● **Passage given**
--- START ---

# Download matrix file from GEO:

wget https://ftp.ncbi.nlm.nih.gov/geo/series/GSE114nnn/GSE114737/matrix/GSE114737_series_matrix.txt.gz

# Information was extracted from the GEO matrix files with a Perl script:

zcat GSE114737_series_matrix.txt.gz | ./singh19_extract_sample_info.pl > samples 

# Note the ad hoc correction of a formatting inconsistency for sample GSM314902 
# in the matrix file. To understand what's going on, try: 

zcat GSE114737_series_matrix.txt.gz | grep '^.Sample_relation.*SRA'  

# generation of SGA files:

# ./singh19_mk_sga.pl < samples | sh 2> /dev/null &

# or parallel execution 

sh dispatch_GSE114737.sh

# Note: the script ./singh19_mk_sga.pl calls another Perl script, ./srx2srr.pl, which
# extracts sequence run ids (SRR#) corresponinding to an expriment id (SRX#). This script,
# which accesses an html page at SRA, had to be updated in response to recent URL and
# format changes at the NCBI website. It may not work again in the future for the
# same reason. 

# Generation of sample description file

./singh19_mk_txt.pl < samples > ../singh19.txt

--- END ---

● **Information provided**
--- START ---

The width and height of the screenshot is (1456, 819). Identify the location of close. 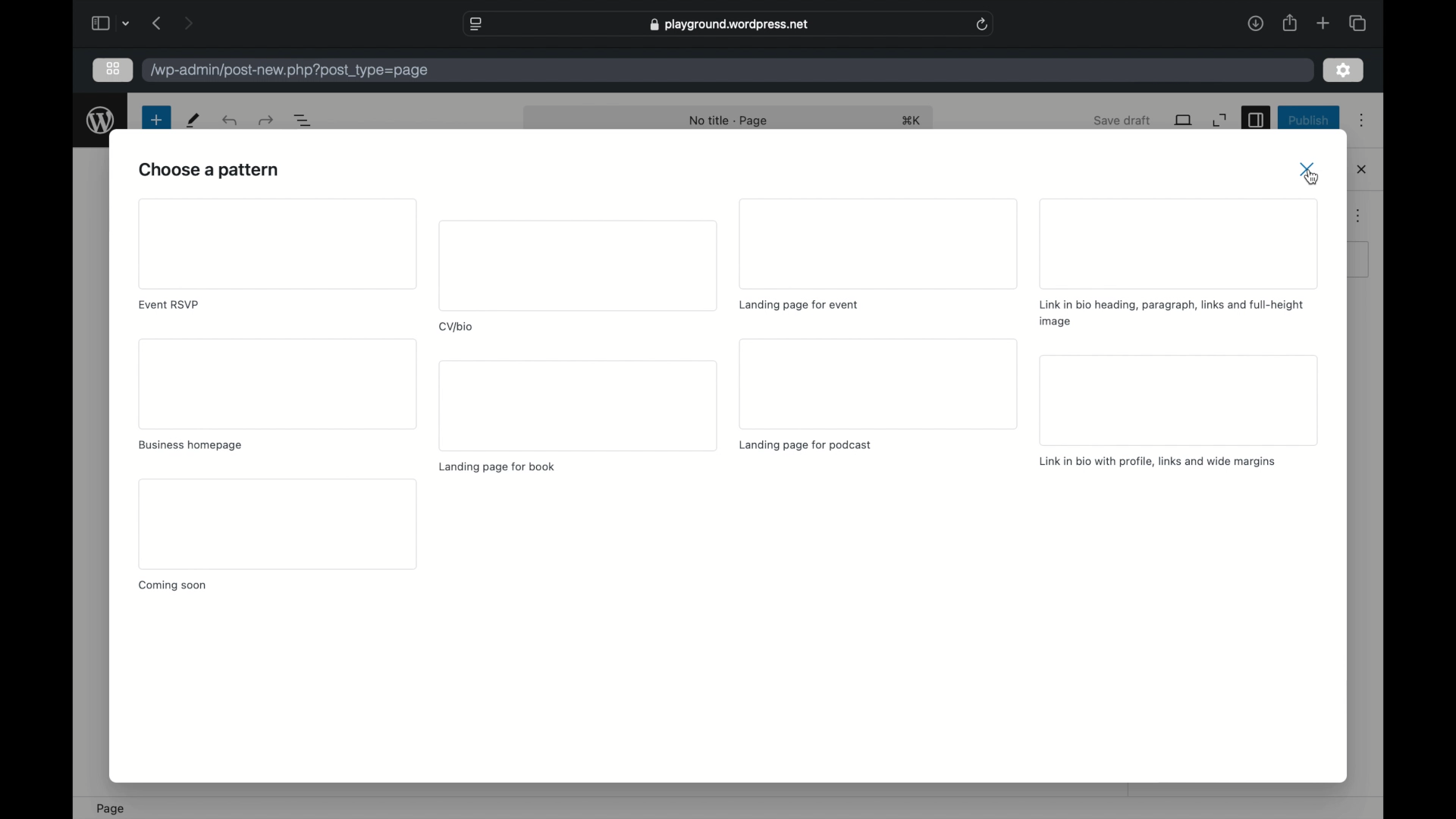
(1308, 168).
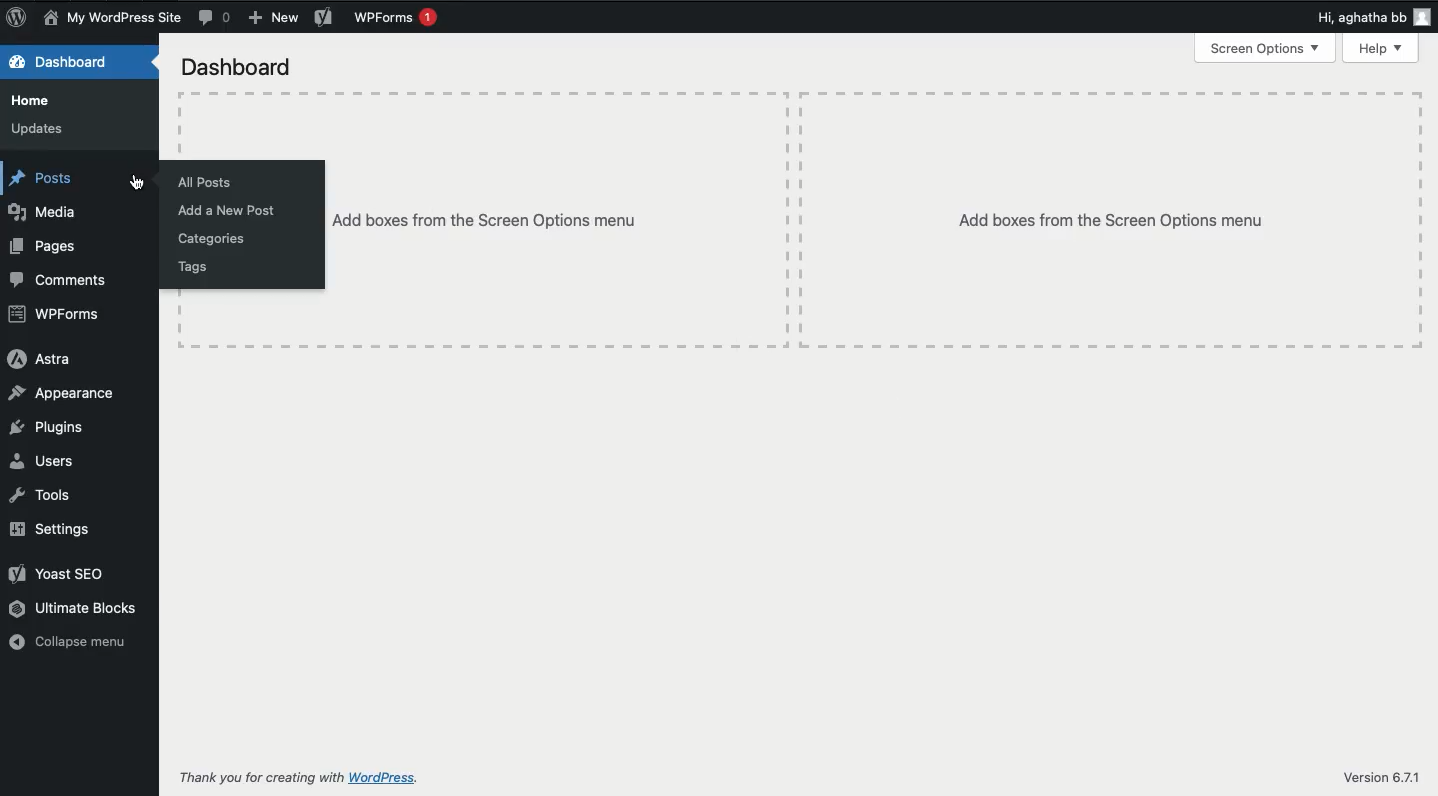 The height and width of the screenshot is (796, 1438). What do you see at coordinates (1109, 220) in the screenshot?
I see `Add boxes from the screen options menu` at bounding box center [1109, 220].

--- END ---
--- START ---

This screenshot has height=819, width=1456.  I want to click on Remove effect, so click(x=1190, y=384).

--- END ---
--- START ---

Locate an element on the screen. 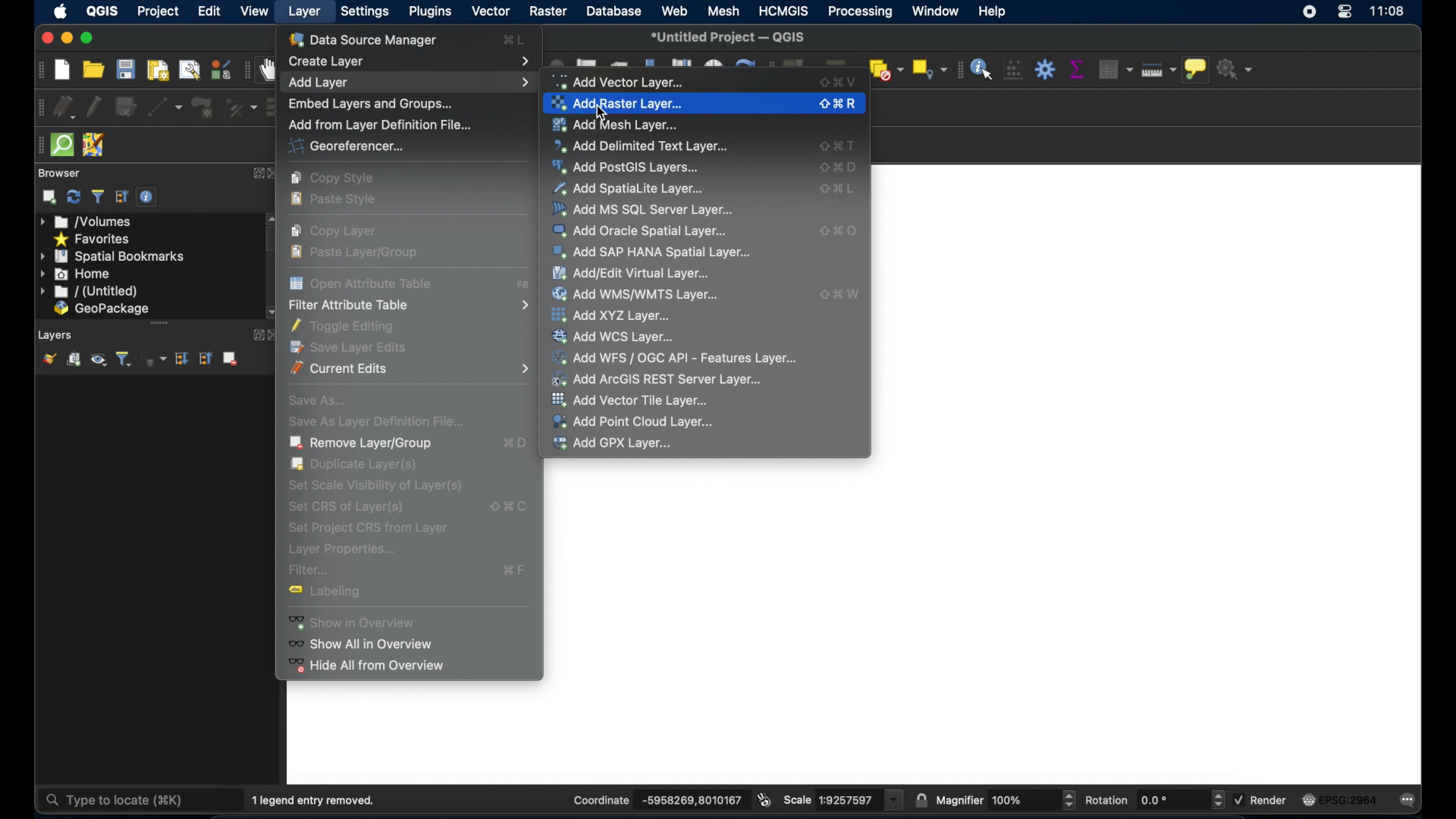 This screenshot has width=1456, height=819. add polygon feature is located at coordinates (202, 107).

--- END ---

● **Requirement**
Reproduce verbatim the portion of the GEO processing script starting at "sh dispatch_GSE114737.sh" and ending at "# same reason.".

● **Reply**
sh dispatch_GSE114737.sh

# Note: the script ./singh19_mk_sga.pl calls another Perl script, ./srx2srr.pl, which
# extracts sequence run ids (SRR#) corresponinding to an expriment id (SRX#). This script,
# which accesses an html page at SRA, had to be updated in response to recent URL and
# format changes at the NCBI website. It may not work again in the future for the
# same reason.